Todos riram, inclusive o chefe, que, daquele dia em diante, até pareceu-lhe menos agressivo nas indiretas. Quanto a Bernardo, cumpria, até que emprego melhor surgisse, segurar a função e, conseqüentemente, manter-se na faculdade. Não simpatizava com o Dr. Romualdo, seu chefe, porque observava o quanto ele estudava a personalidade de seus funcionários. Talvez, isto não fosse um mal, mas as pessoas raramente estão predispostas a responder à altura, não por faltar-lhes inteligência e, sim, por serem quase sempre pegas de surpresa, nos momentos em que menos pensam que estão sendo testadas. E o Dr. Romualdo era mestre nessas peripécias. De sua parte, tendo se habituado a manipular os seus personagens nos momentos difíceis, habituara-se a assumir uma espécie de autodefesa contínua, que, se por um lado ajudava, por outro, tornava-o uma pessoa propensa a se posicionar na defensiva, sem uma total confiabilidade naqueles que o cercavam. Ele estava, sem dúvida, numa posição de contra-ataque perante o chefe atual, enquanto os demais colegas na firma viviam ameaçados de um certo receio, de uma certa insegurança em relação à instabilidade de temperamento do chefe. A qualquer momento, poderiam ser despedidos, a qualquer momento, deixando de corresponder às expectativas do superior, seriam jogados na rua, vivendo, então, talvez do nada. De tudo isto, Bernardo tirava a sua experiência da psique humana, transferindo-a em grande parte para os seus personagens, protótipos, cada vez mais reais, das vivências de seu autor. Enfim, não cabia a ele comprar essa briga; na verdade, outras brigas esperavam por seu bom desempenho. Em família, por exemplo, os problemas eram os mesmos e cabia-lhe, depois de um tempo de ausência, procurar saber dos seus.
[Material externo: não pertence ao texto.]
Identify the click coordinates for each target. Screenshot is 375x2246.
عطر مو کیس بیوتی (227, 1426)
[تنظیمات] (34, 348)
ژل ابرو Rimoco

Visitou, pois, a mãe. Daisy e o marido, depois de reaparecerem, estavam novamente sumidos e D. Bianca quase implorava para que Bernardo fosse atrás deles, procurá-los onde quer que estivessem. O rapaz hesitava; de todas as outras vezes, ele bancara o “idiota” e não podia, uma vez mais, colocar sua vida profissional e universitária em risco. A mãe não se dava conta do que ele deixava pendente na vida quando abandonava seus compromissos para ir ao encontro da irmã; na concepção da mais velha a hesitação devia-se única e exclusivamente à falta de dinheiro para custear as despesas de transporte e estadia. Fátima continuava dizendo que eles haviam voltado para Belo Horizonte, mas para a mãe e o irmão o mais certo era estarem na capital paulista. Impulsionada pela idéia, querendo exigir do filho que corresse atrás do casal, a senhora levantou-se e dirigiu-se ao cofre a fim de pegar algum dinheiro para as despesas de Bernardo. Logo apareceu na sala o velho Edgar, até então omisso e, num ímpeto agressivo e denunciador, revelou-se:
- Bianca, você esqueceu-se de que chegamos há pouco de viagem e o dinheiro que temos no cofre mal dá para as despesas essenciais.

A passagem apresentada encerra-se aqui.